WHAT YOU WILL DO:
Display each line of the material that contains the word "section". Case counts.

:::::

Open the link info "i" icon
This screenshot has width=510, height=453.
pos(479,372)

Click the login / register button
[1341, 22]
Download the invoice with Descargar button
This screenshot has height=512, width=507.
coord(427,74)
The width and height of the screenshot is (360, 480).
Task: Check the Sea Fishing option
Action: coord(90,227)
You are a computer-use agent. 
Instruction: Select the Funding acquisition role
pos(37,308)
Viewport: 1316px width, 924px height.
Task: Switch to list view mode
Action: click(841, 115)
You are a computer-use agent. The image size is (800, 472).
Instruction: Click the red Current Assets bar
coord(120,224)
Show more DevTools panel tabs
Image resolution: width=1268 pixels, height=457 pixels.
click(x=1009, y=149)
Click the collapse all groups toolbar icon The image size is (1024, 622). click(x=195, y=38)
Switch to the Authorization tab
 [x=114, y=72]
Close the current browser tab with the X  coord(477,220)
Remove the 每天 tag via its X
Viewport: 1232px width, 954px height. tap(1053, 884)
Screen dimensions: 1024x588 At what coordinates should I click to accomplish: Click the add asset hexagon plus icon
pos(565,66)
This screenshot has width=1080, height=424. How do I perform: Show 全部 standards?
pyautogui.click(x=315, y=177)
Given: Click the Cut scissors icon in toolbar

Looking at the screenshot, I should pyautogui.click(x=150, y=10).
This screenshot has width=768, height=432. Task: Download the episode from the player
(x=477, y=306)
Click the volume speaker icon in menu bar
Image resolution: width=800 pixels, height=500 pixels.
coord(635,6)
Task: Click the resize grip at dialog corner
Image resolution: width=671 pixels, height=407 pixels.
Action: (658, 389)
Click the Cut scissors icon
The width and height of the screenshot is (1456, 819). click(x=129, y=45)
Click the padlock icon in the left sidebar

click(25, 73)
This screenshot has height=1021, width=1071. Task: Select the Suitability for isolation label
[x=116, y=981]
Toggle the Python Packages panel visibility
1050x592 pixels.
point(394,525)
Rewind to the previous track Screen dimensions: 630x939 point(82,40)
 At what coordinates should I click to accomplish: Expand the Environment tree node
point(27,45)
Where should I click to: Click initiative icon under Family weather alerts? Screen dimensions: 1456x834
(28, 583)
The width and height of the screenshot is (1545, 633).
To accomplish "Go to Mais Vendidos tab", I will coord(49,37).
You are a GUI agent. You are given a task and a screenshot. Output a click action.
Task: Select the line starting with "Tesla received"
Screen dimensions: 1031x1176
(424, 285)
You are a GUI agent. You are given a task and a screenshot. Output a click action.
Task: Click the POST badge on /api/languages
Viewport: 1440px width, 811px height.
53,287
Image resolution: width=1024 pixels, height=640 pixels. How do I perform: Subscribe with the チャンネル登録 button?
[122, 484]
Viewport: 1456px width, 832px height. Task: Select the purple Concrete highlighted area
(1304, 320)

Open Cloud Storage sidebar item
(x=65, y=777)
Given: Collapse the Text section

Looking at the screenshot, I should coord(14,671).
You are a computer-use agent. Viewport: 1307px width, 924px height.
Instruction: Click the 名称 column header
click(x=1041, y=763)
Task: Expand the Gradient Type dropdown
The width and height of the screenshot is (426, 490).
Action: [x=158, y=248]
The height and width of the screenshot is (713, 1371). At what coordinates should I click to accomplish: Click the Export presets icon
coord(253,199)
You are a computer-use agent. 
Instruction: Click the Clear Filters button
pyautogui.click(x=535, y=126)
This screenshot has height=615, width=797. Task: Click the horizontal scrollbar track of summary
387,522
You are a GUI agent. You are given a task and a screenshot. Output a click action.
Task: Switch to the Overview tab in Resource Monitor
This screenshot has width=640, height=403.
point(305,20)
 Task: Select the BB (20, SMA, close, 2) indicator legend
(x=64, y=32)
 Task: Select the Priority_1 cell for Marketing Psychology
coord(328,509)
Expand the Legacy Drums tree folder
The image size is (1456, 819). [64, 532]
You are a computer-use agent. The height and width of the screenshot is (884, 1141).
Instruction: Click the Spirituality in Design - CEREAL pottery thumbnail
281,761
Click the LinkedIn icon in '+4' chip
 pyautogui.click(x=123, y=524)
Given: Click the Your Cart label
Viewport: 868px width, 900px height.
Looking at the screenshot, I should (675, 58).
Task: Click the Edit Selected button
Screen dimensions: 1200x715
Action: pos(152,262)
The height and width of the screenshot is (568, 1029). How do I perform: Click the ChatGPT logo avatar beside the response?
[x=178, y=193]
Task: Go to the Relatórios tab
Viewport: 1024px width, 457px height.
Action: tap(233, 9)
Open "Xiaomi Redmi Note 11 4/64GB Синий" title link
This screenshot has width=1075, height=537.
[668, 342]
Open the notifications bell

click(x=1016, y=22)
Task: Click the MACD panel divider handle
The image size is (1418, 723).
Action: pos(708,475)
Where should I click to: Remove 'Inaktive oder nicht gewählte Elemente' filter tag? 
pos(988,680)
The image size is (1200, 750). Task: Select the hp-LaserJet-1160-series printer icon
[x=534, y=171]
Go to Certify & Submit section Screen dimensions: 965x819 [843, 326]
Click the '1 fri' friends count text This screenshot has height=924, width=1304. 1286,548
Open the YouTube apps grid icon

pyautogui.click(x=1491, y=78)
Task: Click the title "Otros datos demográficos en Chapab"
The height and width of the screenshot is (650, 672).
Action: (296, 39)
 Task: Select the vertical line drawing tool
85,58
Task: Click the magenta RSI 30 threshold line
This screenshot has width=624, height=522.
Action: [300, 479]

:::::

ANSWER TO THIS EXERCISE:
Given: Collapse the Text section
Go to Certify & Submit section Screen dimensions: 965x819 [843, 326]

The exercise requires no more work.